WORK TO COMPLETE >>
[A] In the discussion of string-only keys, which programming language does clbarnes say gets confusing with its string coercion?
[B] Write the next comment in the discussion of string-only keys, continuing from its final comment.

I think I'd tend towards "Only strings are supported" but another sub-option would be to print a warning and automatically stringify.

clbarnes commented 2 years ago

Agree on only supporting strings, much easier for everyone.

joshmoore commented 2 years ago

@clbarnes (or anyone else): and thoughts on completely disallowing versus stringifying arguments?

clbarnes commented 2 years ago

Strong preference for documenting/ annotating that keys must be strings (and that values must be json-serialisable), and not stringifying non-string keys (which would be unpredictable for different types).

JavaScript gets pretty confusing with its string coercion, no need to open ourselves up to that. Python's got a whole lot better to develop in now there's more focus on sane types. Explicitly checking for key string-ness won't check for the JSON-validity the value (which might be a dict with non-string keys), so it's probably best to just leave it all up to the serialiser.

ENTRIES PROVIDED >>

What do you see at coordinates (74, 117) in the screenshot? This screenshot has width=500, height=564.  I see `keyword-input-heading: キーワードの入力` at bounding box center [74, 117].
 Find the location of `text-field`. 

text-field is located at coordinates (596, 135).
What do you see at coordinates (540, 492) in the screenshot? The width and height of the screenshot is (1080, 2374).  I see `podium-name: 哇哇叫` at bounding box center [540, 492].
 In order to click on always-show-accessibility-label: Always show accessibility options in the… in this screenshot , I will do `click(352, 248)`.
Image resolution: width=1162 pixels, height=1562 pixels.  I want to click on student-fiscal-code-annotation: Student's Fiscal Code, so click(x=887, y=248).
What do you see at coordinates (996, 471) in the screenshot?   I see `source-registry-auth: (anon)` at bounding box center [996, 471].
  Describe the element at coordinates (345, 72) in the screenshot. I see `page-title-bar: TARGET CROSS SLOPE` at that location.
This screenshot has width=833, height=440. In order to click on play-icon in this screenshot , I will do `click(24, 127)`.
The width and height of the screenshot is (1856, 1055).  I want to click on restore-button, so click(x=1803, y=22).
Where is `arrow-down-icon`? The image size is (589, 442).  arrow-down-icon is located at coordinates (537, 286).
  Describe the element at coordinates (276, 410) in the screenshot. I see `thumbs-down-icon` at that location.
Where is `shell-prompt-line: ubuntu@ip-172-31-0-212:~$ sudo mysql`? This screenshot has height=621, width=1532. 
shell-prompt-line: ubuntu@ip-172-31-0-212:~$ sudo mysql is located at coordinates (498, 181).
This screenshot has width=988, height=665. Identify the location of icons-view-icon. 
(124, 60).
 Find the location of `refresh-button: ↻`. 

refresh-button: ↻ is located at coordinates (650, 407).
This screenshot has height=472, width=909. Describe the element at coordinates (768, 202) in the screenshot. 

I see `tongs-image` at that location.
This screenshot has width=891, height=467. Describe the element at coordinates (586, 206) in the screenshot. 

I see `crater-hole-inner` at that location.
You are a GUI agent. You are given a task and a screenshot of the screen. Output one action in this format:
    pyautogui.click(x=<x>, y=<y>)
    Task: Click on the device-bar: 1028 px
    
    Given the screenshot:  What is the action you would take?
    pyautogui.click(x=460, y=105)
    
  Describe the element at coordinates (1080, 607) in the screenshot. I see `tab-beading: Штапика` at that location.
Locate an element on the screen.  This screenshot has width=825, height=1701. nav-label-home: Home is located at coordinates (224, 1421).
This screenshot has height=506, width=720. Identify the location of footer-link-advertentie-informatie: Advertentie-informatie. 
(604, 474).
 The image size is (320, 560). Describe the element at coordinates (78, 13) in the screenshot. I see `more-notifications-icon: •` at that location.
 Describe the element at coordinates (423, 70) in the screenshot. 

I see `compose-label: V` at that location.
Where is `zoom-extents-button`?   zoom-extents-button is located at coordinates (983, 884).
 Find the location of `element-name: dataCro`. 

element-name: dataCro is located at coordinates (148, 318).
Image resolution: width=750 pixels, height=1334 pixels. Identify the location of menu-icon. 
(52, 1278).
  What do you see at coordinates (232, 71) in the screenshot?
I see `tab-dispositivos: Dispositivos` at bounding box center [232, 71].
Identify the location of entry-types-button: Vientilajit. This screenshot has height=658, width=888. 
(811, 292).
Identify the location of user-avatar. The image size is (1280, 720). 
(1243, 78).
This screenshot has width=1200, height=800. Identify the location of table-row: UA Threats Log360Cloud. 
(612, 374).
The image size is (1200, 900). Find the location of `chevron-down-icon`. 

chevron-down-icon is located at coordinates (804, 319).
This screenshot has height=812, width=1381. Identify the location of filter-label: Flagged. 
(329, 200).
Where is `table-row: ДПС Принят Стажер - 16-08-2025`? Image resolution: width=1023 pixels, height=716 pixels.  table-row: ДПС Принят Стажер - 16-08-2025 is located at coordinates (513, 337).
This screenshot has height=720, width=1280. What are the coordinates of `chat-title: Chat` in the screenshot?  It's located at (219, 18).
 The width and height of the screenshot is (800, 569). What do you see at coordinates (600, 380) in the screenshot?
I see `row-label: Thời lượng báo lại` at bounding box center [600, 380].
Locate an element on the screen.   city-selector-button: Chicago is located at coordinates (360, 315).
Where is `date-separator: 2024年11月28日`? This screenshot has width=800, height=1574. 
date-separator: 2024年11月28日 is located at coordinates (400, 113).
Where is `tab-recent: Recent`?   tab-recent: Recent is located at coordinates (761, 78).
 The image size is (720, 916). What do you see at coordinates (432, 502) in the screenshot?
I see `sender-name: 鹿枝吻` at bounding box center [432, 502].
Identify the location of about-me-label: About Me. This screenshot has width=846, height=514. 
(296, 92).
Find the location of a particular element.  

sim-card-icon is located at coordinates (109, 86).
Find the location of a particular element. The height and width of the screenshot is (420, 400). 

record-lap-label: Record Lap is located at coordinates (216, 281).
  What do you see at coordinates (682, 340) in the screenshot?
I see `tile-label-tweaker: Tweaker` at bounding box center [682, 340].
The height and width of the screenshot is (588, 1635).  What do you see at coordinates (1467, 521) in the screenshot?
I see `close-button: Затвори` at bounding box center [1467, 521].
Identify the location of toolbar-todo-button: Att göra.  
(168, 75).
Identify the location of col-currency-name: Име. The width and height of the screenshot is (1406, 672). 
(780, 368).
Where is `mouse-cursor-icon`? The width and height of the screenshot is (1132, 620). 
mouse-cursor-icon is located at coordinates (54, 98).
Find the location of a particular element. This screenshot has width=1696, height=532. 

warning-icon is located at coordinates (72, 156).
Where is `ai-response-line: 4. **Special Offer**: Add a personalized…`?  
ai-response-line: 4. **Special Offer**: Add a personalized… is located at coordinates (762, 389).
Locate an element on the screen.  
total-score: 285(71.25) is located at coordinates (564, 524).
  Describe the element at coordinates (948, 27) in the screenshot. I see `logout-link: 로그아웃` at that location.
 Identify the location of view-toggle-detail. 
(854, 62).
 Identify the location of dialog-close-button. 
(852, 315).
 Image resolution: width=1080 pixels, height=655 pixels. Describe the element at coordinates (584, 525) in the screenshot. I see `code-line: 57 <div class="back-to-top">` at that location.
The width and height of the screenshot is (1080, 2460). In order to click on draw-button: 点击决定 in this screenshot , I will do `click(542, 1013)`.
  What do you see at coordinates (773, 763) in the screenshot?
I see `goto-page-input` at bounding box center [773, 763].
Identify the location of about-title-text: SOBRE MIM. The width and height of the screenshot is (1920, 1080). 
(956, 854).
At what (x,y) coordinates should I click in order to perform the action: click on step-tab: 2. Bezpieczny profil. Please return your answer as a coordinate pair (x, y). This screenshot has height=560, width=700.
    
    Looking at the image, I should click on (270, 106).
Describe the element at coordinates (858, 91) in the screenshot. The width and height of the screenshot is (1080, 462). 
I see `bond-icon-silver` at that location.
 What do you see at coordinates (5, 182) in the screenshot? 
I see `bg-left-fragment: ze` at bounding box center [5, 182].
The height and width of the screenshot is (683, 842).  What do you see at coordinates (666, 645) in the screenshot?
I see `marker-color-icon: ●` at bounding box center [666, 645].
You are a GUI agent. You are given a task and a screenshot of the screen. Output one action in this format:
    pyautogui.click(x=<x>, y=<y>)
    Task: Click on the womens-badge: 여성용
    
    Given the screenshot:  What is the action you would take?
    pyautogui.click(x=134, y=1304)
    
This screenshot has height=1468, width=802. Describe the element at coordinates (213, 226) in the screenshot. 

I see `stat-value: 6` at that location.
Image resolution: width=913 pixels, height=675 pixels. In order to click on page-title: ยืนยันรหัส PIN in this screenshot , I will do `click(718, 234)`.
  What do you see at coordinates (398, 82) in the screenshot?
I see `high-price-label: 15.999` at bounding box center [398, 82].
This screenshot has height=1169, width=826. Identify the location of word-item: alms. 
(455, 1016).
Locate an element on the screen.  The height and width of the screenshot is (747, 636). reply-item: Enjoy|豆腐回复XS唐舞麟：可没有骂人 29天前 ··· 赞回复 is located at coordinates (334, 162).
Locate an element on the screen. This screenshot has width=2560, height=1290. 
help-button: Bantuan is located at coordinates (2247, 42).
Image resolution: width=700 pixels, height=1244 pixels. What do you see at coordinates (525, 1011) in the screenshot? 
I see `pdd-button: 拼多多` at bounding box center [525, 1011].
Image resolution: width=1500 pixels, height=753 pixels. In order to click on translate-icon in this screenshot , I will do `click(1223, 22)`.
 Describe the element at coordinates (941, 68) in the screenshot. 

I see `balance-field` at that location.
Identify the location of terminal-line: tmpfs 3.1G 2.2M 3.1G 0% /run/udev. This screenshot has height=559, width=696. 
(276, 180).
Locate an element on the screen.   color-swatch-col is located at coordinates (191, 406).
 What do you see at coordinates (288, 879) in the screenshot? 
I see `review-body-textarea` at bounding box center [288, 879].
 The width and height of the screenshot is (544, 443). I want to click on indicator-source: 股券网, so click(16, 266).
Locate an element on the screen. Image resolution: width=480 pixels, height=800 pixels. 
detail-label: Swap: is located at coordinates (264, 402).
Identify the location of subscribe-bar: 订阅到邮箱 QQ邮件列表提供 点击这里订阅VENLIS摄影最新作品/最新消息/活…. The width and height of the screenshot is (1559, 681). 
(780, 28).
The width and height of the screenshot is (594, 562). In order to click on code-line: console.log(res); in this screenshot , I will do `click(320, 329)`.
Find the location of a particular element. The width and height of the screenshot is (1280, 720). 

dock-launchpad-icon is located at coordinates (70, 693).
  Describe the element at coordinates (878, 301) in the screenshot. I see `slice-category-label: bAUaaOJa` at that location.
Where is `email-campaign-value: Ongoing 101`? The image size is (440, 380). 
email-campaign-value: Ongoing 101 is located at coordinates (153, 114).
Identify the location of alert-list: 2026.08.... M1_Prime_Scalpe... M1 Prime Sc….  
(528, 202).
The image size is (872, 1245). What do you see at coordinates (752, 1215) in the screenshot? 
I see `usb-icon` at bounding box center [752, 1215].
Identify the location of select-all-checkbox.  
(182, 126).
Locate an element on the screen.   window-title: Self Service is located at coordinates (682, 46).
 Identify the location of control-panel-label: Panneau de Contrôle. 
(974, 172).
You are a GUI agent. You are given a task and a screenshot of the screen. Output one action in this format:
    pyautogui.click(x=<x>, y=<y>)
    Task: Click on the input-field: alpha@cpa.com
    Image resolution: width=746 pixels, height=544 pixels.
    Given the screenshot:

EXPECTED OUTPUTS >>
[A] JavaScript.

[B]
joshmoore commented 2 years ago

@clbarnes, objection noted. I guess I'm most worried about the impact of the breaking change since at the moment a single update (z.attrs[1] = "foo") gets you:

/tmp $cat test.zarr/.zattrs
{
    "1": "foo"
}
clbarnes commented 2 years ago

Maybe a couple of versions of noisy deprecation warnings, then? Even if it never actually gets patched out until v3.

joshmoore commented 2 years ago

Thanks all. Rolling @malmans2's #1066 into 2.13 but leaving this open for the deprecation cycle.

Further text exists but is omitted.